ESPN NFL analyst Ed Werder comments on Robert Griffin III's sensational debut, the Saints bounty scandal and the state of the Cowboys.

Listen Listen
** Since this has been an over-reaction week, let’s begin to wonder about Kevin Ogletree's future with the club. He will be an unrestricted free agent after the season. For the sake of discussion, let’s just say he'll have a season somewhere between Patrick Crayton and Laurent Robinson -- in the area of 40-45 catches, 600 yards and five touchdowns. What do the Cowboys do? What does Ogletree do? He saw Robinson leave for the big bucks in Jacksonville after one great season and it would be difficult to say no to that type of cash. As for the team, they spent four years waiting for the guy to develop and they’d let him walk for nothing? One thing they won’t have to worry about is the ability to re-sign him early if they wanted to. They weren’t able to do that last year with Robinson because of the rules involving the veteran minimum salary benefit contract.

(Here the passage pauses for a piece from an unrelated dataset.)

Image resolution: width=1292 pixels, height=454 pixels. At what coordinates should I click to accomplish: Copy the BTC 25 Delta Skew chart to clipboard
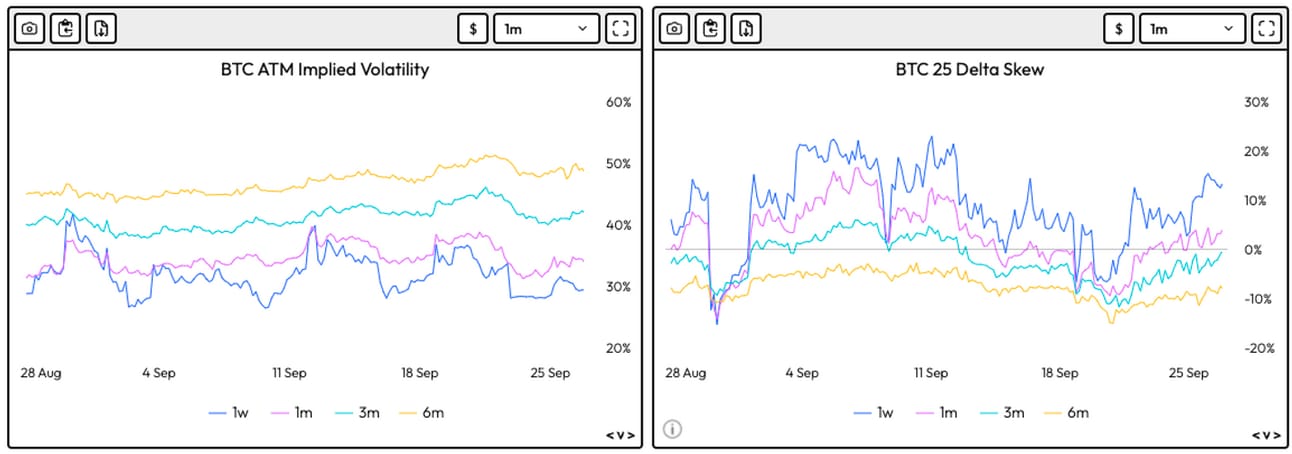710,28
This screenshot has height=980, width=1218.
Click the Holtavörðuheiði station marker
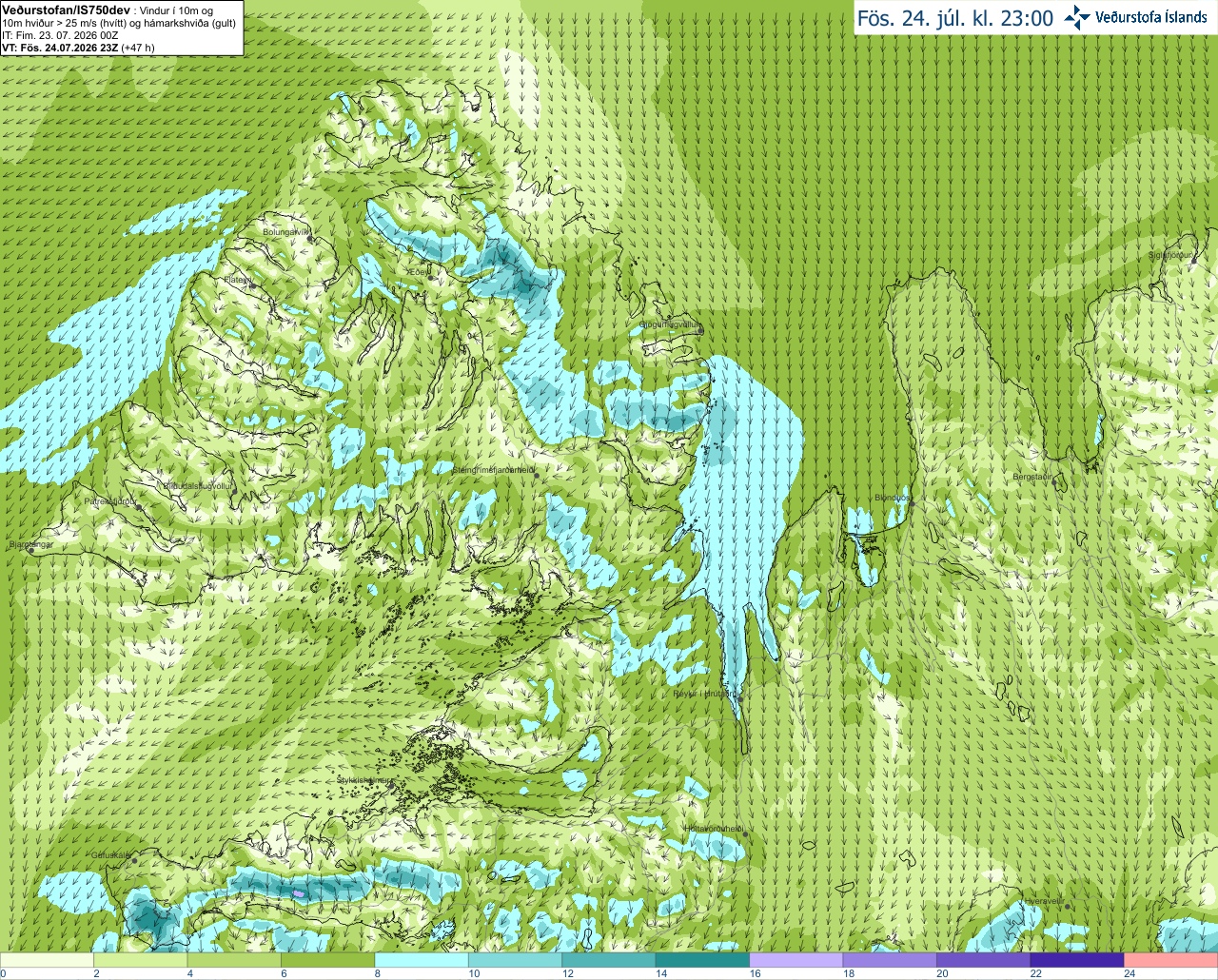pyautogui.click(x=745, y=834)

** It’s only one game, but Bruce Carter has me wondering if I missed something in training camp. He was outstanding against the Giants in the opener in his 30 snaps. Dan Connor played only four snaps, so that tells you what the coaches thought of the inside linebacker battle over the summer. Carter was more aggressive in taking on blockers and did a good job in the run game. Sometimes when linebackers get the “athletic” tag, it means they’re run-around guys. Carter wasn’t that against the Giants. There’s still a long way to go, but the Cowboys’
patience with last year’s second-round pick could pay off in a big way this year.

** I wonder if Chris Jones can keep this up. He has punted 12 times in three games over the last two seasons, and the Cowboys have given up just six return yards. Six!!!!! He has had net averages of 43 yards, 38.8 yards and 51.5 yards against the Giants (twice) and Seattle. This week he sees the Seahawks again. Seattle returner Leon Washington is as dangerous as they come, and he had a 52-yard punt return vs. Arizona last week. Jones has done a great job of keeping the ball close to the sidelines in his three games, limiting any opportunity for a return to bust free. Washington is one of many tests of the schedule for the Cowboys’ coverage teams this year.

** This might surprise some people, but here comes praise for Wade Phillips: If a guy showed he could handle a role, Phillips would play him. It wasn’t some reward for being on the team, but a way to keep all 53 guys involved. I wonder if that philosophy is still going on with the Cowboys because the only active player not to play a snap vs. the Giants was backup quarterback Kyle Orton. Safety Mana Silva did a nice job in the “dollar” package in Danny McCray's absence.
Rookie defensive end Tyron Crawford saw second-half snaps. Rookie tight end James Hanna saw first-half snaps and caught a 10-yard pass. Cornerback Mario Butler saw some snaps, and not just when Orlando Scandrick needed an IV. Tackle Jermey Parnell lined up at tight end once in a jumbo package (and missed his fourth-down block). Teams can’t be afraid to use guys. The Cowboys weren’t vs. New York.

** I wonder (really I hope, but the title of this post is Five Wonders) if the NFL will adjust how it works the opening game of the season. The Cowboys were put in an unfair position of playing the last preseason game of Week 1 at Oakland, and therefore were joined by the Raiders as the last teams to report to camp. The Giants had three extra days of practice on the Cowboys. That’s an unfair advantage. The Cowboys could have started camp earlier with an exemption, but the NFLPA would not go along. Executive vice president Stephen Jones has said he'd like to see the reporting dates for training camp relate to the regular-season opener, not the preseason opener. It almost seems to make too much sense, doesn’t it? But it wasn’t just the reporting time that made it difficult to prepare. There were many issues involving waivers and claims and when they could get on the practice field. The Cowboys beat the Giants, which made some of the headaches disappear, but there’s no way the league should put teams in such a bind in the future.